Creo que se está cumpliendo en la forma que han adoptado los blogs que conozco, la prevalencia perversa de la opinión sobre el juicio. A la gente le basta con lo primero, olvidando que una opinión sin juicio, sin discurso, debería ser rechazada. Pero, pese a mi incomodo por la forma en que se desarrollan esos foros me resisto a adoptar la mirada puramente crítica de sus aspectos negativos. También los hay positivos. Enunciaré algunos. El primero me parece a mí que tiene que ver con el propio canal: muchos de los blogs han nacido o viven al abrigo de los medios de comunicacion, especialmente de los periódicos diarios, y servirán para revitalizar la forma misma en que se da tal comunicación, hasta ahora unidireccional…

…Para ello habría que empezar intentando corregir y denunciando algunas de las prácticas más usuales, que resultan inaceptables. Por ejemplo su vulnerabilidad, nacida de la débil resistencia que pueden oponer a que un grupo de amiguetes pueda actuar de mamporreros, ocupando para sí el espacio del periódico o del blog y terminando por bloquearlo a fuerza de su sobredimensión. Quizá, y ya está ocurriendo con alguno de los que conozco, el bloqueo sistemático al que lo someten un grupito de usuarios adictos, que establecen en tal blog conocido, y por tanto visible, su tertulia particular, acumulando sandeces, ocurrencias, falsas agudezas, o estupideces sin número, pueda servir de una reflexión importante: no creo que pueda sostenerse mucho tiempo la práctica del anonimato que permite a una serie de gentes asomarse a un blog con tal grado de impunidad, agazapados en su pseudónimo. Hay otro fenómeno que convendría legislar: el uso de la firma de otro. Cualquiera puede firmar con tu nombre, suplantando tu identidad, bajo las frases más inanes, o los pensamientos más contrarios a los que tú mismo habrías emitido…

Interesantes reflexiones del autor sobre el fenómeno blog.

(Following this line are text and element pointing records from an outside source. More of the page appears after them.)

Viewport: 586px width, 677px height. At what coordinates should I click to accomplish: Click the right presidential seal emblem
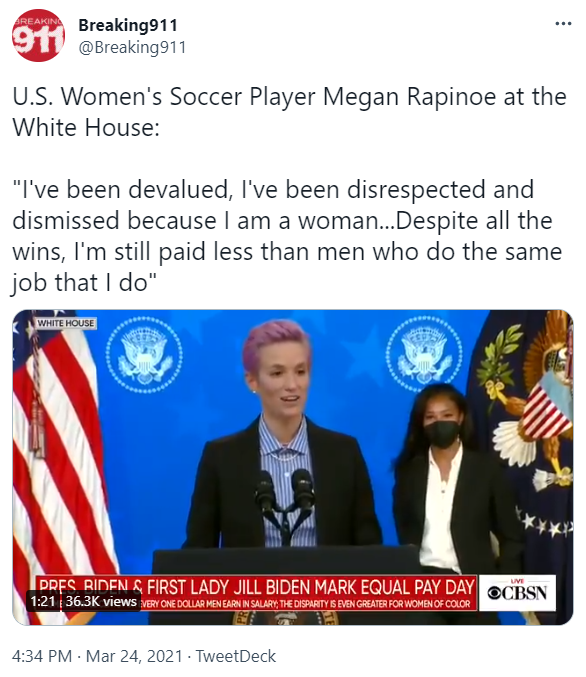423,352
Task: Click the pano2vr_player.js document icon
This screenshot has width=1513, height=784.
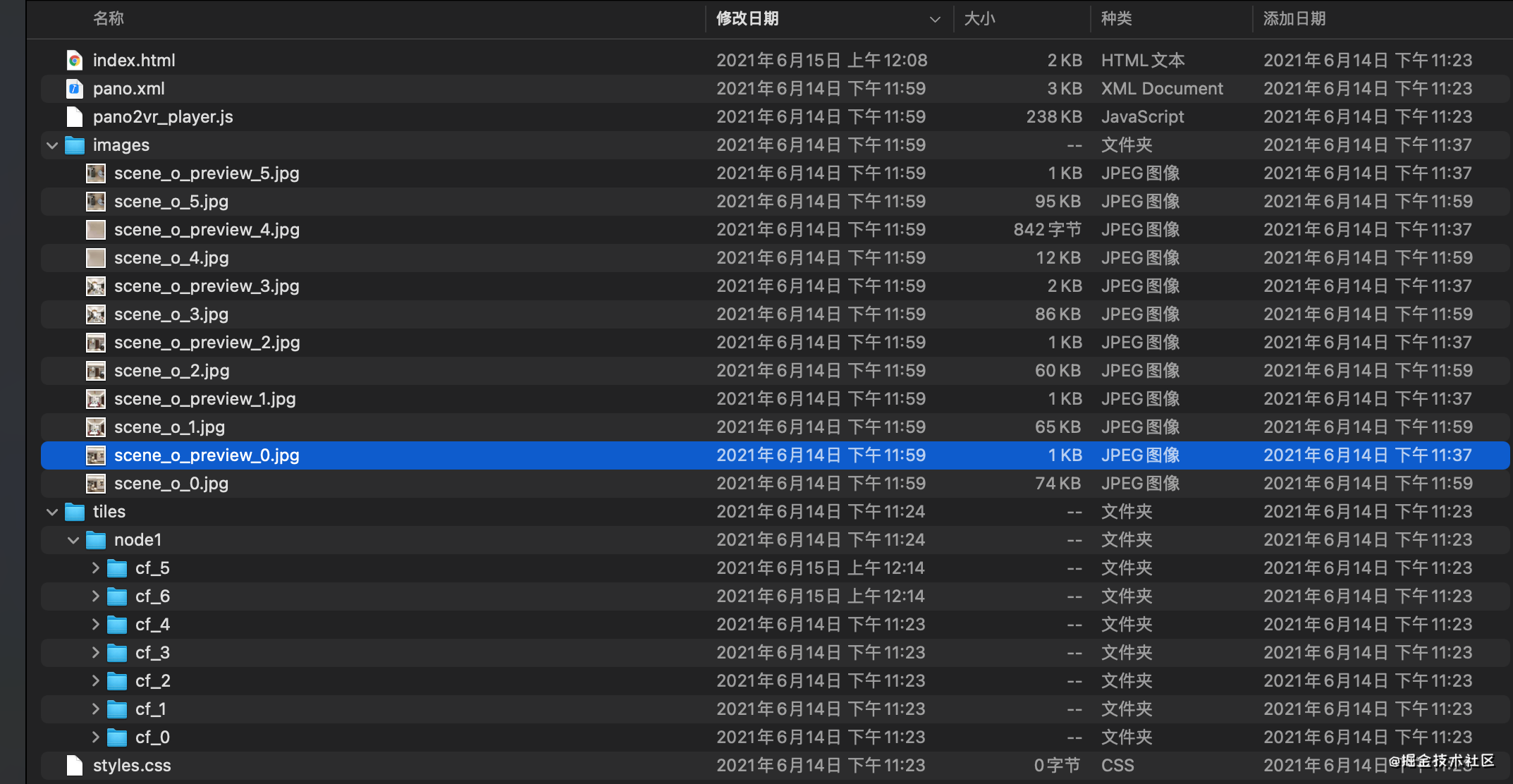Action: (x=74, y=117)
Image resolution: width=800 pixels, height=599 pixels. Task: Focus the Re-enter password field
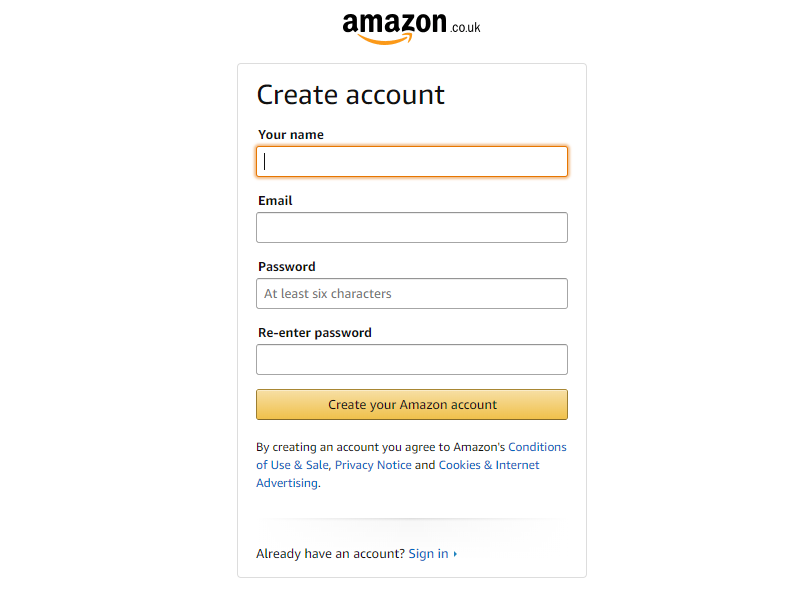pyautogui.click(x=412, y=360)
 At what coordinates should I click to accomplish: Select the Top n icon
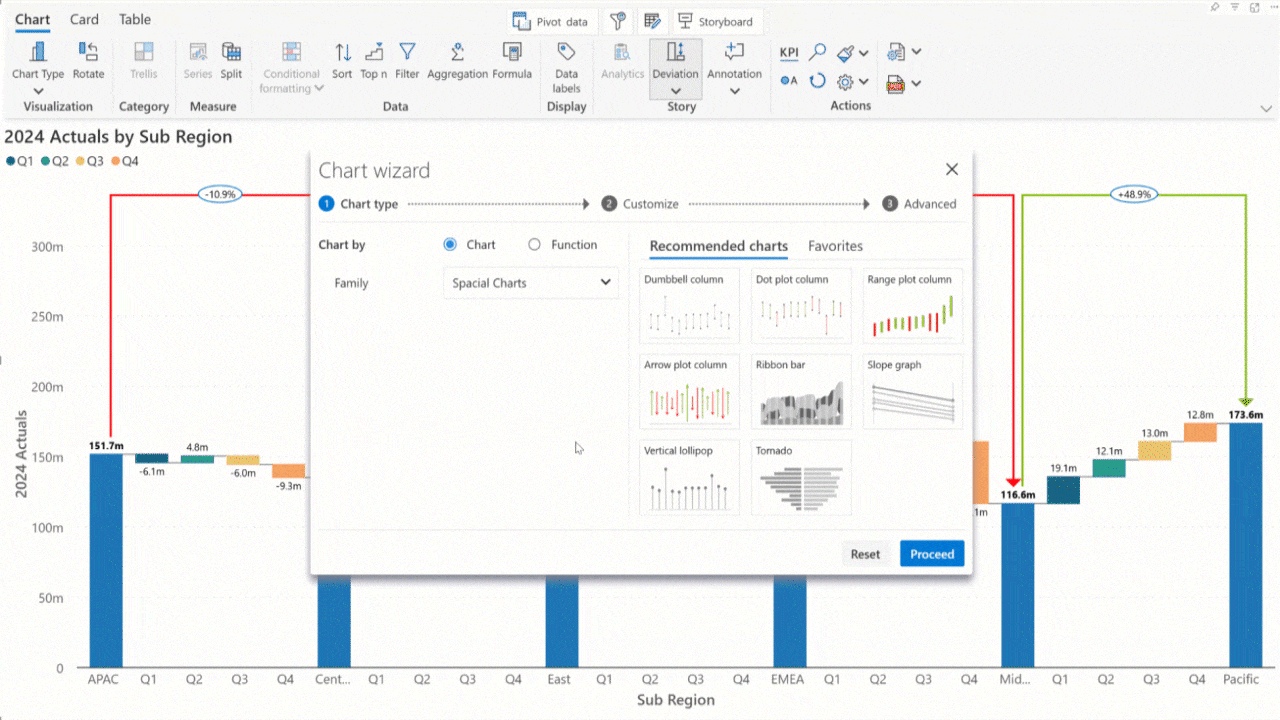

Considero que la solución a los problemas – existentes y ciertos – que plantea no puede pasar por una “regulación” o un mayor control del medio por el estado. Deberíamos ser los propios bloggers quienes llevásemos la iniciativa a la hora de proponer medidas que impidan el abuso que algunos hacen de la blogosfera. No existen las solucions fáciles, creo. Cómo evitar, por ejemplo, la usurpación de identidad?